Wednesday, March 14th, 2012

Impressionist & Modern Art, Including Russian Art, Sale
Sotheby’s New York, USA. 14th March, 2012

Amongst a very mixed bag of artworks in the catalogue for today’s sale at Sotheby’s in New York are several outstanding pieces by Raoul and a number by Jean Dufy, some of which are shown above. Each is unmistakably by one brother or the other, yet they share a visual language: a family characteristic, if you like, that on the one hand separates their images from the other lots, and on the other, irrevocably links them.

There were nine children in the Dufy family of Le Havre a port city in the Normandy area of north west France. It was a particularly musical family, and the father, in addition to his profession as an accountant, was a talented amateur musician, which probably to some extent explains the fixation for musical productions and composers of the era that are the subjects of many of the brothers’ later creations.

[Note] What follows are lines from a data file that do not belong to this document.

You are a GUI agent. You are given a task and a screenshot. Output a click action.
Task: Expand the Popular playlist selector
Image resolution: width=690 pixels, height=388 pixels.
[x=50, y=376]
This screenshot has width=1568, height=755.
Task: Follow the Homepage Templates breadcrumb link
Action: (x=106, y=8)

Raoul (1877-1953) was 11 years older than Jean (1888-1964) and is the more famous. In 1900 he obtained a scholarship to study in Paris, where he enrolled at the very academic École des Baux-Arts, however, he was far more interested in impressionist painting. An early exhibition, in 1903, was in the impressionist style he soon afterwards abandoned in favour of the vivid colours and sweeping brush strokes of the fauvists. Impressed with Cézanne’s work, Raoul experimented with a more muted palette. He worked for a time with Georges Braque but never really got into the spirit of Cubism. Discovering the possibilities of wood-engraving at an expressionist exhibition he saw on a trip to Munich in 1909, he illustrated a number of books for his literary friends, including the poet, Guillaume Apollonaire, with woodcuts. Raoul’s woodcuts came to the attention of Paul Poiret, the fashion designer with whom he produced textile designs and for whom he designed the interiors of the designer’s three boats. In the 1920s and 30s he travelled widely, producing paintings in the bold, confident style – optimistic, fashionably decorative and illustrative – that he became recognised for and that characterised the era in which the aftermath of war and social concerns were banished, however briefly. Lively, colorful yachting scenes at Cowes in England, chic parties, musical events and the dazzling life on the French Riviera became the stock in trade of his output.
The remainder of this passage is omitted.